Case Study 2: ShopSmart Delivery Radius Optimization


Background

ShopSmart, the e-commerce platform from Chapters 3, 20, 23-24, and 26, operates four fulfillment centers (FCs) across the continental United States: New York City, Los Angeles, Chicago, and Dallas. Each FC ships to customers within its assigned region, and the regional assignment is based on the nearest-FC rule: every order ships from whichever FC is closest to the customer.

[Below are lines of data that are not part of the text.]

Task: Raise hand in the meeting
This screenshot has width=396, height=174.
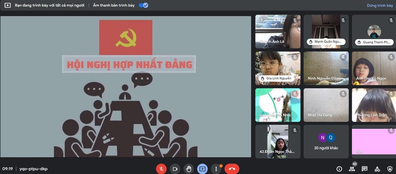Action: click(189, 169)
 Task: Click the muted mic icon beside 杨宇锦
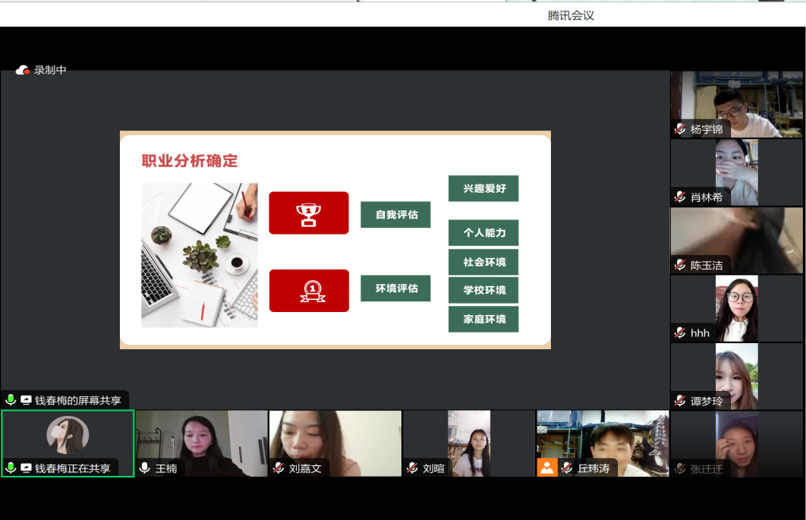pos(680,129)
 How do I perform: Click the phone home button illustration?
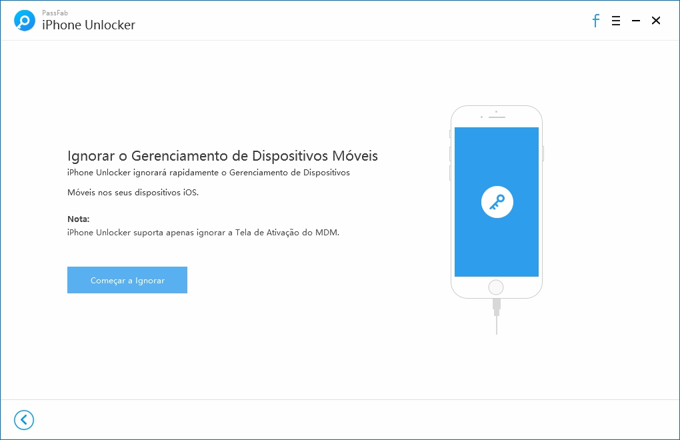pyautogui.click(x=496, y=287)
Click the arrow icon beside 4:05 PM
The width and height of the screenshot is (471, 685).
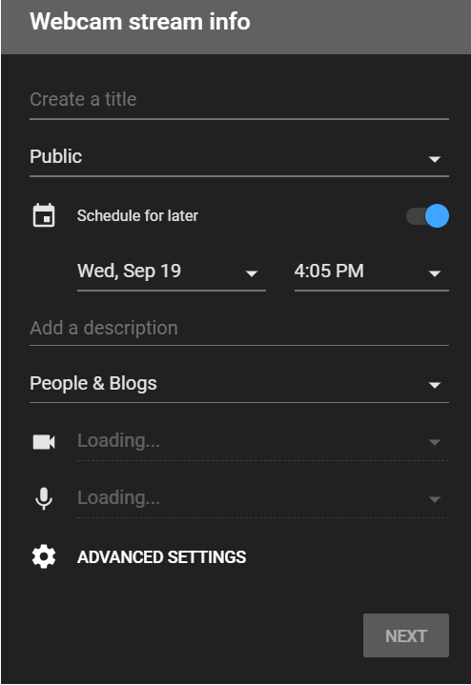tap(434, 274)
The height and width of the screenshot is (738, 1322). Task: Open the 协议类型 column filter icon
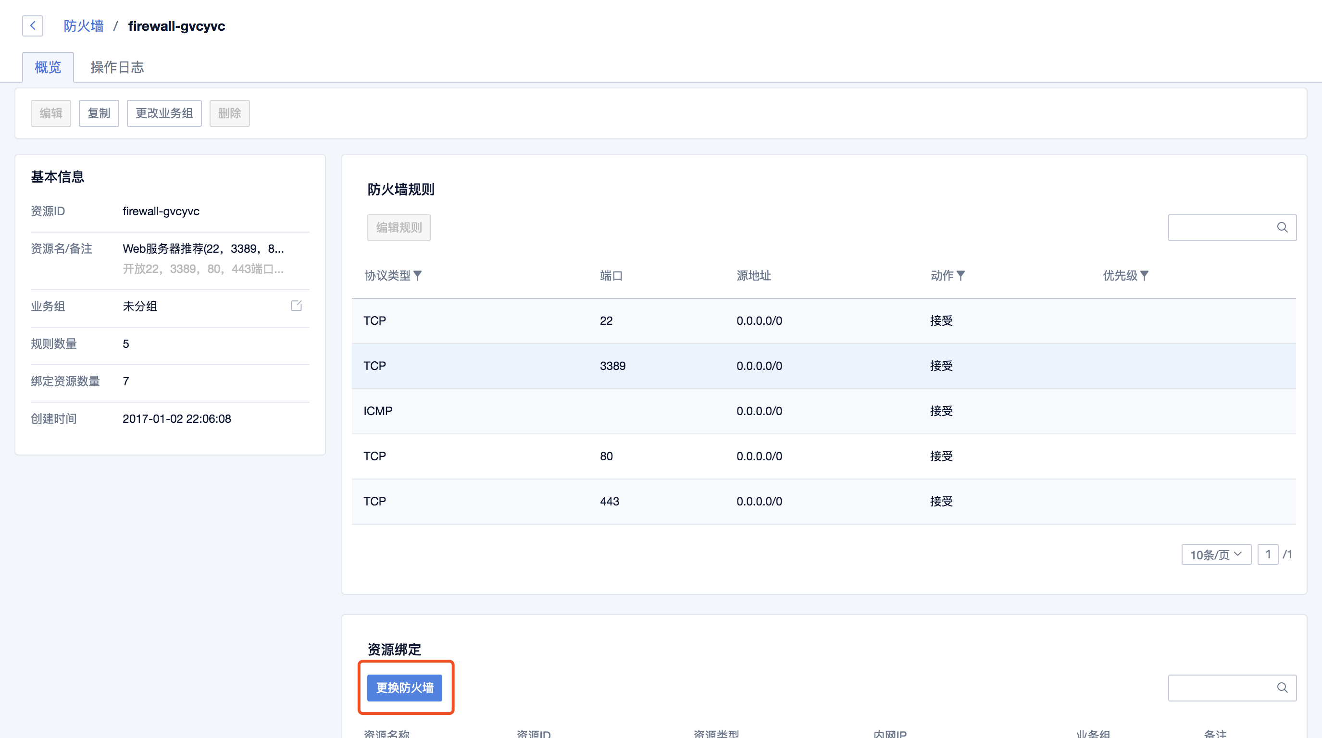418,276
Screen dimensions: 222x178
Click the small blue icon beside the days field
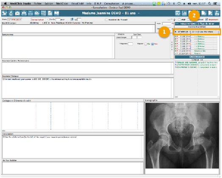[x=72, y=19]
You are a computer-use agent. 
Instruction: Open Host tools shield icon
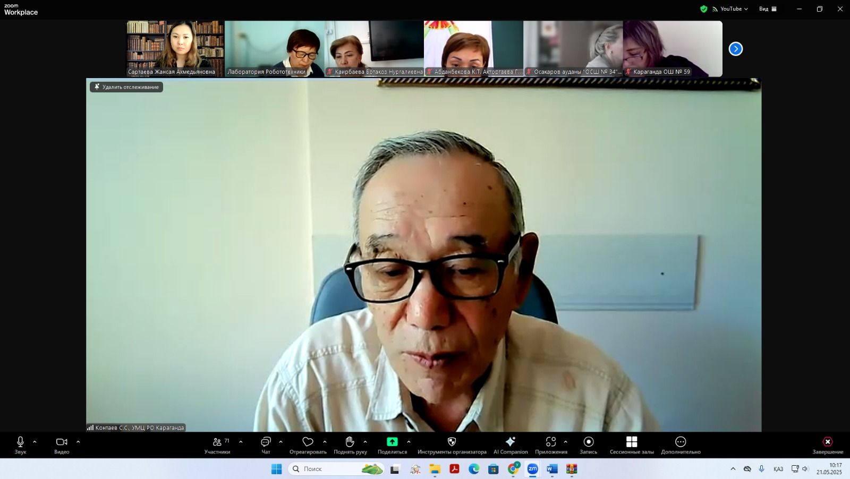pyautogui.click(x=452, y=445)
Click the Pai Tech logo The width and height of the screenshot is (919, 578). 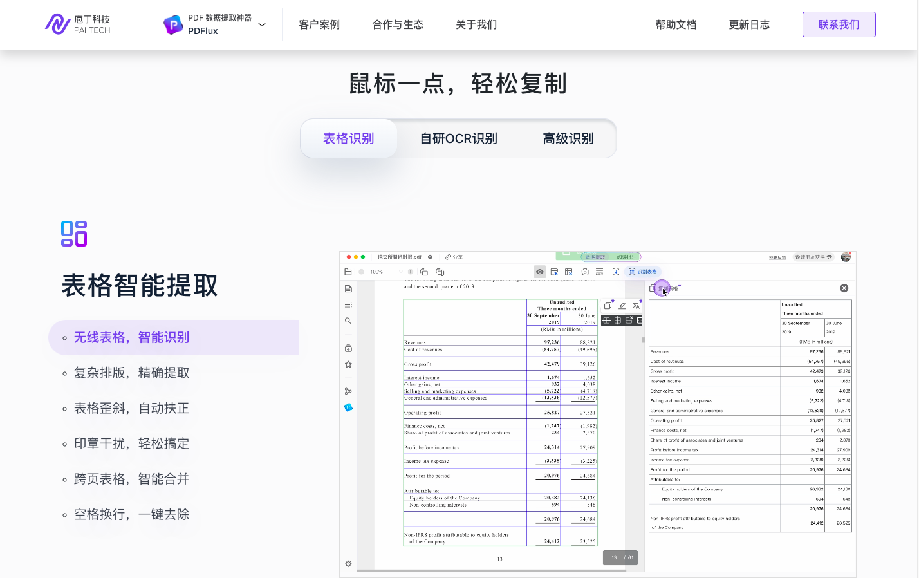(x=78, y=24)
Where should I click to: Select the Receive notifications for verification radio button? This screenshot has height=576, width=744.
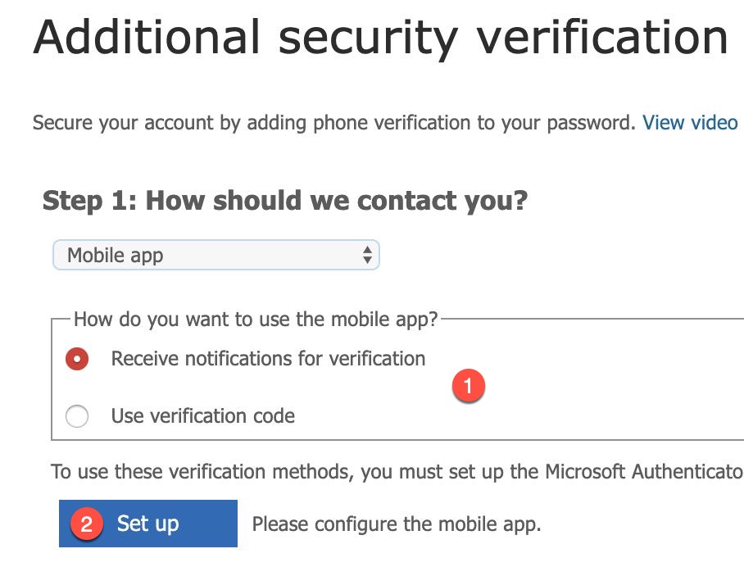point(77,359)
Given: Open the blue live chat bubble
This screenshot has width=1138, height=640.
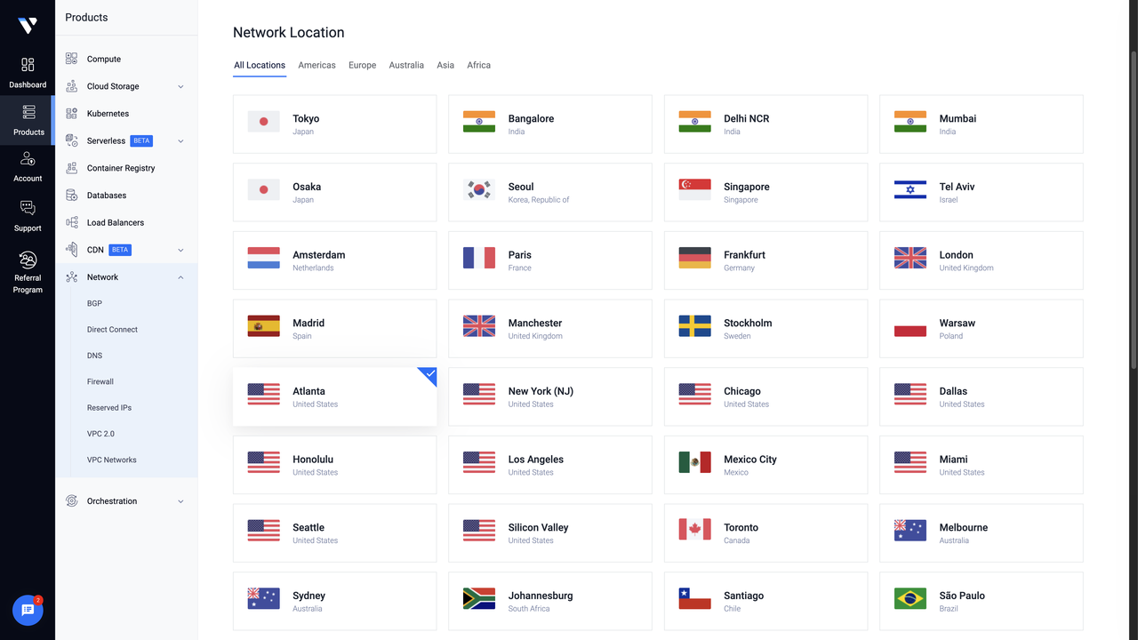Looking at the screenshot, I should click(x=28, y=610).
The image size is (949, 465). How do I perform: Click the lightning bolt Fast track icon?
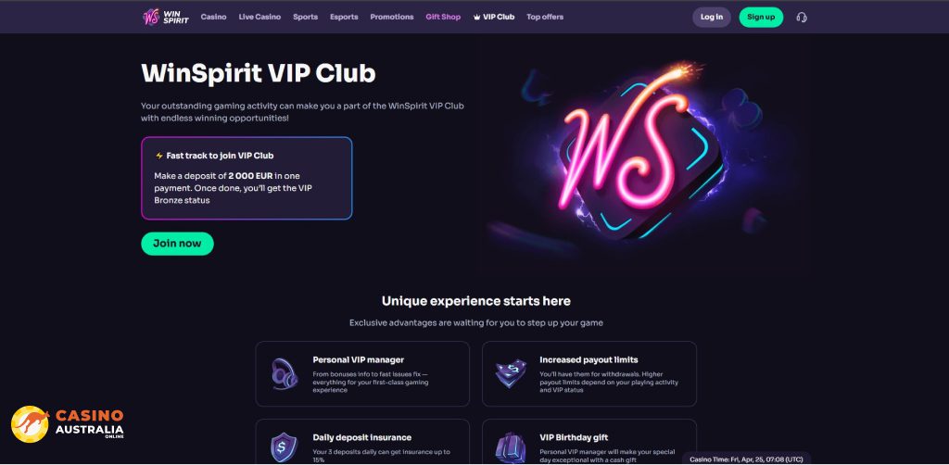click(159, 156)
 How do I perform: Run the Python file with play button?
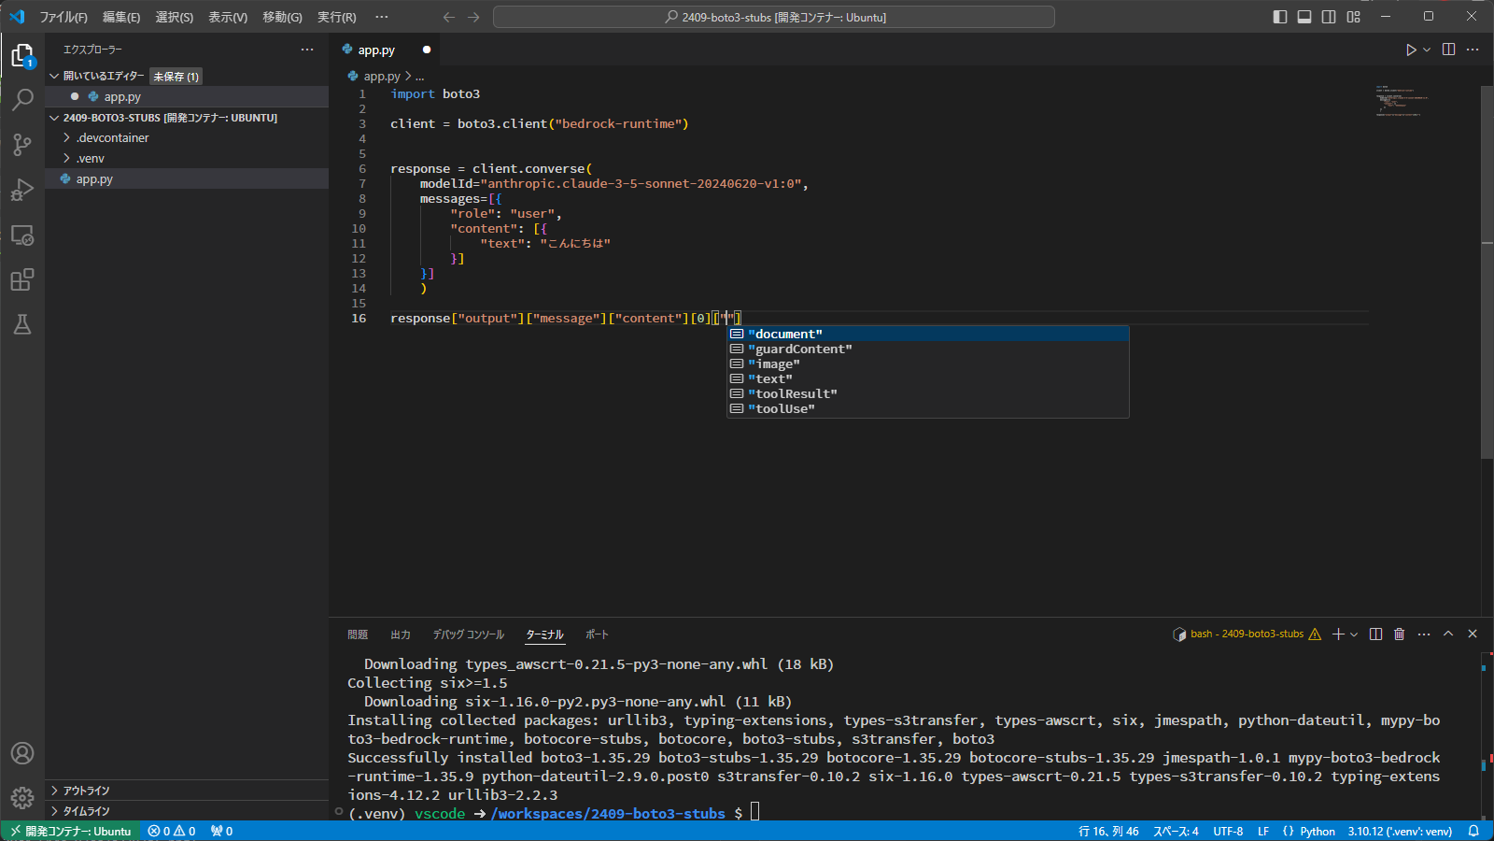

The problem: customer satisfaction scores have declined for three consecutive quarters, and the analytics team has traced the root cause to delivery times. Orders that arrive in 2 days or fewer have an average satisfaction score of 4.6 out of 5. Orders that take 5+ days average 3.1. The Head of Operations, Priya Sharma, wants to answer three questions:

  1. What is the relationship between distance-to-FC and delivery time, and where are the "dead zones" where no FC provides fast service?
  2. If ShopSmart opens a fifth fulfillment center, where should it go to maximize the reduction in average delivery time?
  3. How much would the optimal fifth FC improve customer satisfaction, and is the investment justified?

The task: Build a geospatial analysis of delivery performance, identify underserved regions, evaluate candidate locations for a fifth FC, and quantify the expected impact on satisfaction.


The Data

import numpy as np
import pandas as pd
import geopandas as gpd
from shapely.geometry import Point
from math import radians, sin, cos, sqrt, atan2
import matplotlib.pyplot as plt

np.random.seed(42)

# --- Fulfillment center data ---
fcs = pd.DataFrame({
    'fc_id': ['FC_NYC', 'FC_LA', 'FC_CHI', 'FC_DAL'],
    'city': ['New York', 'Los Angeles', 'Chicago', 'Dallas'],
    'lat': [40.713, 34.052, 41.878, 32.777],
    'lon': [-74.006, -118.244, -87.630, -96.797],
    'daily_capacity': [9000, 13000, 7000, 6000],
    'avg_processing_hours': [4.2, 3.8, 5.1, 4.5],
})

# --- Haversine distance function ---
def haversine(lon1, lat1, lon2, lat2):
    """Great-circle distance in km."""
    R = 6371
    lon1, lat1, lon2, lat2 = map(radians, [lon1, lat1, lon2, lat2])
    dlat = lat2 - lat1
    dlon = lon2 - lon1
    a = sin(dlat / 2)**2 + cos(lat1) * cos(lat2) * sin(dlon / 2)**2
    return R * 2 * atan2(sqrt(a), sqrt(1 - a))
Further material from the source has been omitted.